All these years of experimenting with food, this is what I’ve learned. Overload of gluten/grains and sugar, cause severe neck pain for me. Diary makes me bloated and gassy (gross…who wants that? No one likes a stinky girl). All of these things combined make me a grumpy bitch…lol! I don’t sleep well, I’m tired and have no energy. I also get sick more often. Alcohol also makes me feel like crap. I don’t drink as much as I used to..but I do enjoy a cocktail now and then…I love the taste of a good wine or I drink hard cider since its gluten free. When I’m eating Paleo, I’m happy, I’m energetic, I sleep like a baby, there’s no neck pain and I’m in a state of general well being…I’m in my HAPPY PLACE!!! Why would I want to be anywhere else? In addition, when I’m eating Paleo, I’m so much stronger and faster when I Crossfit. Another added bonus to Paleo…I’ve become a strong mama. I’m lifting weights I never thought possible and doing things I never I imagined.

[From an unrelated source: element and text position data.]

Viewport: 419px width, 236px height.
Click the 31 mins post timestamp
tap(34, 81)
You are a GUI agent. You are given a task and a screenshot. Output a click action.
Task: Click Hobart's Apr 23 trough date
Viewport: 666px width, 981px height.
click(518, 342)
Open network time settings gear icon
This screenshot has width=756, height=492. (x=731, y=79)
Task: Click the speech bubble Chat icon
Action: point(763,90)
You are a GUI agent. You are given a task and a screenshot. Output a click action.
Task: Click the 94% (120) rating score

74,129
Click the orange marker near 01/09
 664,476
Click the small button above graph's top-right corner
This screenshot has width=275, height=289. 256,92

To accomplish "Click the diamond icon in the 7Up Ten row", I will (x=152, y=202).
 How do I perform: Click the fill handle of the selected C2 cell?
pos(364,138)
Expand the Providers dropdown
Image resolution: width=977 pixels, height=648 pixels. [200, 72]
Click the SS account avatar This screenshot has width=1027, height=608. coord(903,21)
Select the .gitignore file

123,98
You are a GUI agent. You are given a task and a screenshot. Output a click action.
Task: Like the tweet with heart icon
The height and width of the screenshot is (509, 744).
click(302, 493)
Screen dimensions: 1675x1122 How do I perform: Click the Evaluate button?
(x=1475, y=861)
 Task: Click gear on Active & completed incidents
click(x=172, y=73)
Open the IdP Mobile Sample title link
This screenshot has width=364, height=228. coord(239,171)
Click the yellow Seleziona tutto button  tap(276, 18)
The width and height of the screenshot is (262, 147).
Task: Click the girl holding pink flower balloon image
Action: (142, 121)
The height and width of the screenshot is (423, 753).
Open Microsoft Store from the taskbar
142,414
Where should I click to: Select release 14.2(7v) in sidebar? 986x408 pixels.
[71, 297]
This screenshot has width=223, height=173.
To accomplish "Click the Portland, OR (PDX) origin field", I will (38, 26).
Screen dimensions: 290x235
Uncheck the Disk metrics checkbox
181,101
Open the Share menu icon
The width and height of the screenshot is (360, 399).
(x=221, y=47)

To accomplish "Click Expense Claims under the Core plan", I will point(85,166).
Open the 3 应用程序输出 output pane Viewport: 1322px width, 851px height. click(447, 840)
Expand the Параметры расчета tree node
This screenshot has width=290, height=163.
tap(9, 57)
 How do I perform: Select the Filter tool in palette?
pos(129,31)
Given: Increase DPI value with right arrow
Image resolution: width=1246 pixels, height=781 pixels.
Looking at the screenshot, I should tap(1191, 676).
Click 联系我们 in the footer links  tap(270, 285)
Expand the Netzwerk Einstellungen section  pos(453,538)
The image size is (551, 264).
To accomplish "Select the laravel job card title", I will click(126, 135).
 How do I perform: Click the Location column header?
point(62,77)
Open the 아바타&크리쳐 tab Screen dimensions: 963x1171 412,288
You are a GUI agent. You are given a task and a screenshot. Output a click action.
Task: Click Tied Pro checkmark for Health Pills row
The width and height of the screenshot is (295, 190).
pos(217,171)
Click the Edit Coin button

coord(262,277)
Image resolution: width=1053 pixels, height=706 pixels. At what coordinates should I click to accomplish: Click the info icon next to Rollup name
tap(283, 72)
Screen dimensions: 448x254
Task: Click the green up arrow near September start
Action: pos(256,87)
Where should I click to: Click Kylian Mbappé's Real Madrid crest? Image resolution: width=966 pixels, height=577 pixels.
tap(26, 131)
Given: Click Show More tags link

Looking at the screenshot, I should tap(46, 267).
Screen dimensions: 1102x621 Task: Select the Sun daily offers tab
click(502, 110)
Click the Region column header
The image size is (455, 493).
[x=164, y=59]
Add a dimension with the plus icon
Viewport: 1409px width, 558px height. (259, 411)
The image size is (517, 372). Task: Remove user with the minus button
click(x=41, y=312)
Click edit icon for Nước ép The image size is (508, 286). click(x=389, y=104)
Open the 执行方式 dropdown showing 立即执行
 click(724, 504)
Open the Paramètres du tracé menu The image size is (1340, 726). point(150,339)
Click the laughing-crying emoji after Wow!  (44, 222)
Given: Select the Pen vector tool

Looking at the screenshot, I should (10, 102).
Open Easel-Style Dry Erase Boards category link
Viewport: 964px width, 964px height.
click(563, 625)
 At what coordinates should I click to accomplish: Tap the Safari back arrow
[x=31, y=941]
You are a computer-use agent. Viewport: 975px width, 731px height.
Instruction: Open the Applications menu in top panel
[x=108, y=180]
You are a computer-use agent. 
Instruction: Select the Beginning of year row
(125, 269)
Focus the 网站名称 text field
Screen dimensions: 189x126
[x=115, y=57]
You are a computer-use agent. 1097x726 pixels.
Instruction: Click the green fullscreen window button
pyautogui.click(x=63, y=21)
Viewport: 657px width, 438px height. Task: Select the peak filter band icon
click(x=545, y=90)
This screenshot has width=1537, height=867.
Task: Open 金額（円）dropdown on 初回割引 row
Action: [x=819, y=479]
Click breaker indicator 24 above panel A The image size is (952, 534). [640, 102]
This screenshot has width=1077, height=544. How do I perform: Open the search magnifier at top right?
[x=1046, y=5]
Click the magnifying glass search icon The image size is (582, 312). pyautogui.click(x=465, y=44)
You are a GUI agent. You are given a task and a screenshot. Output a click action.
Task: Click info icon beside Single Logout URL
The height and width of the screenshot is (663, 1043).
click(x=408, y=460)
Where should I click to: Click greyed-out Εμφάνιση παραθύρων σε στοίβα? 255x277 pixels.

I am so happy! Life is good.
I’m not a nutritionist, nor do I claim to be one. I didn’t go to school for this. I’m no doctor. I’m a foodie who has been very in tune with my own health. I’m someone who found out that sometimes you have to be your own doctor. You have to really dial in on how you feel. I research and I read…a lot! I want to be as healthy and strong as I can possibly be. I want to feel good….a natural high. And I want to share that with friends. Life is all about balance and figuring out what works for you. It’s not as hard as you think it is. You just have to commit. And if you want it that bad, you will commit. I healed myself with food…and I believe a lot of other people can, too. Food, health, being organized, staying happy, healthy and energetic during the crazy lives we all live, meal planning, cooking, testing recipes…this is what I’m passionate about. And I’m so excited to now be able to share it with individuals. Maintaining a healthy lifestyle should be fun…not stressful! I didn’t choose the path I’m on now. The path chose me. I’m a real person with real life experiences and want to use those experiences to help others. This is not what I thought I wanted to do “when I grew up”. But I landed here for a reason. And I’m so happy with where I am now.